## Requisitos da tarefa:
Copie sem nenhuma alteração o trecho das entradas que vai da linha com "This screenshot has width=1568, height=577." até a linha com "will [632, 14].", incluindo as duas.

## Seção de dados:
=====

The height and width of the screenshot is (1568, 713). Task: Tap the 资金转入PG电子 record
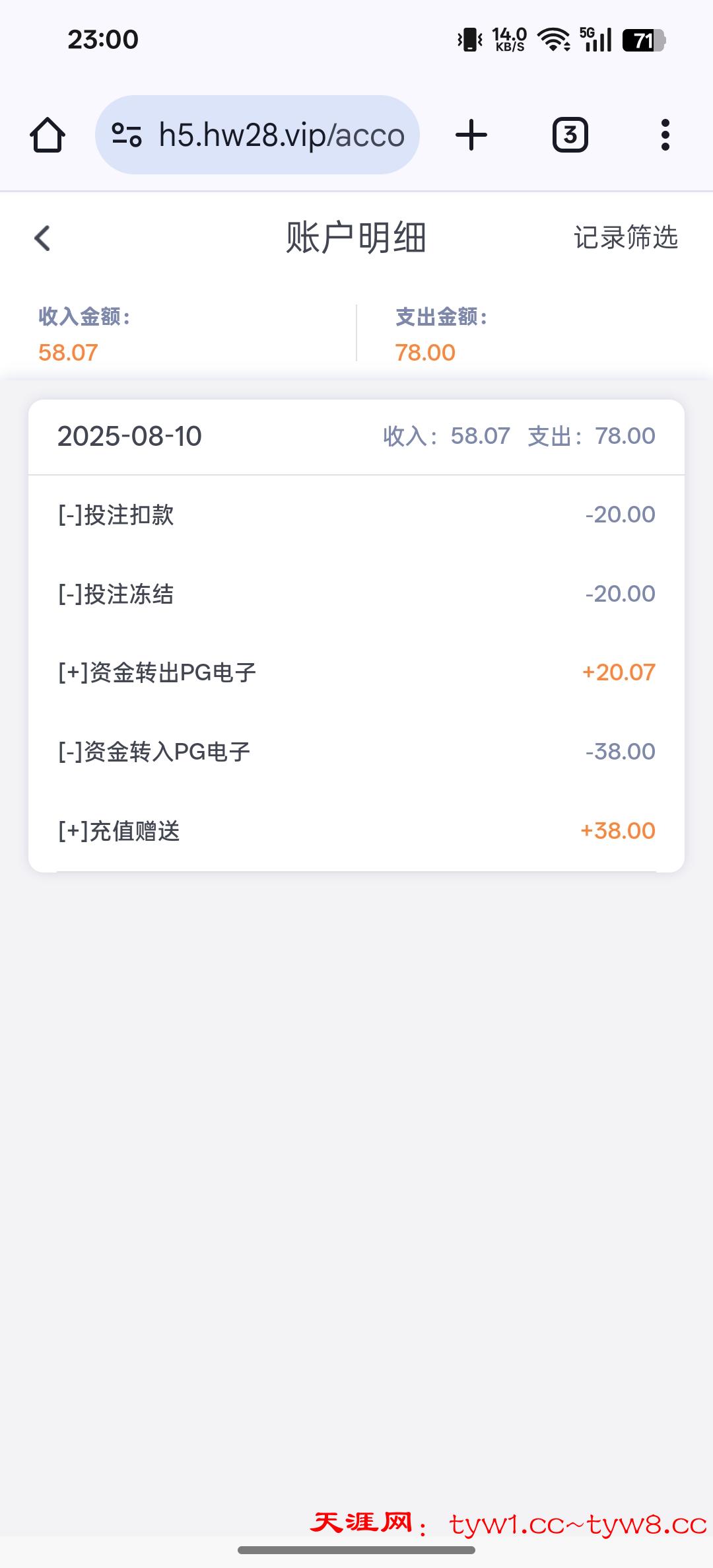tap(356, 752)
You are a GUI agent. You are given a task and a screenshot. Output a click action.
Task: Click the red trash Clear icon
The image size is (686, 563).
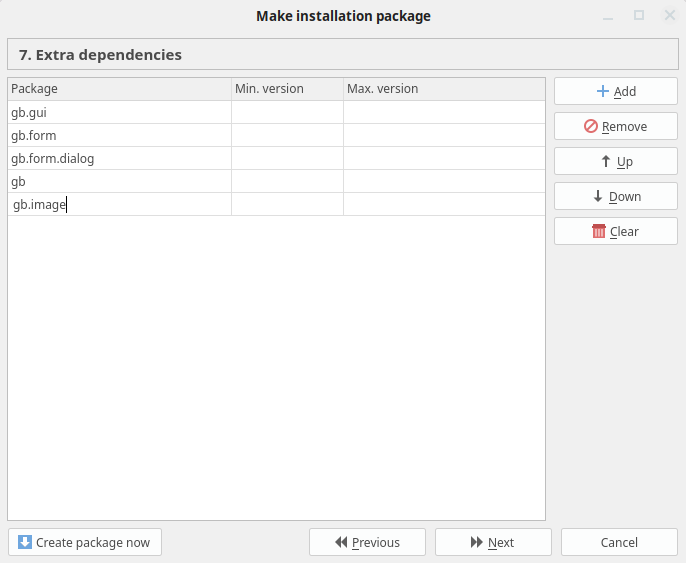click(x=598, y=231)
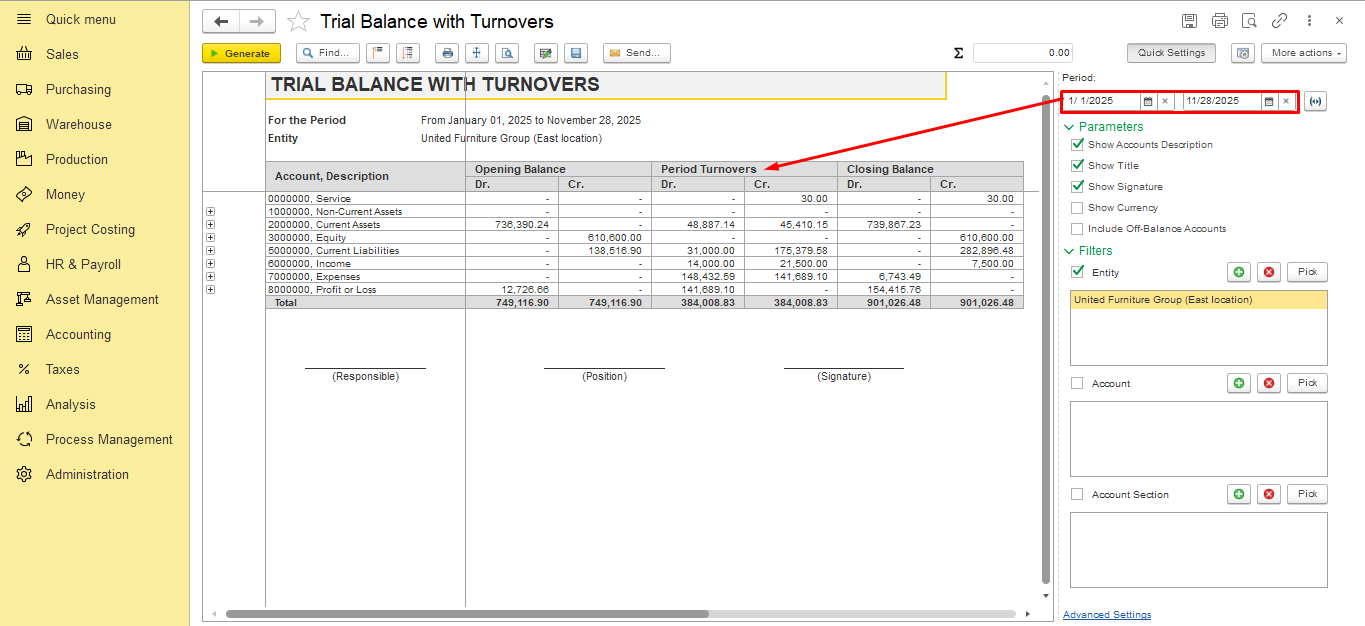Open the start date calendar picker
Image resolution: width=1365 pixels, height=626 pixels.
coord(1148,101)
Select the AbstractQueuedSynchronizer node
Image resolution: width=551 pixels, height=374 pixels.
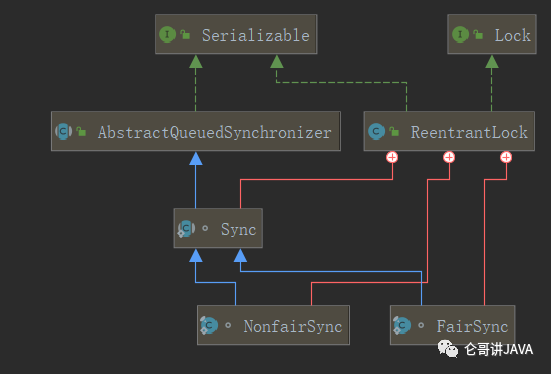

=====

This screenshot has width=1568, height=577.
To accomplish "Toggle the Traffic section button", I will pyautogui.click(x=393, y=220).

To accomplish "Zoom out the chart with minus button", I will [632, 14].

=====

## Resposta da tarefa:
This screenshot has width=1568, height=577.
To accomplish "Toggle the Traffic section button", I will pyautogui.click(x=393, y=220).

To accomplish "Zoom out the chart with minus button", I will [632, 14].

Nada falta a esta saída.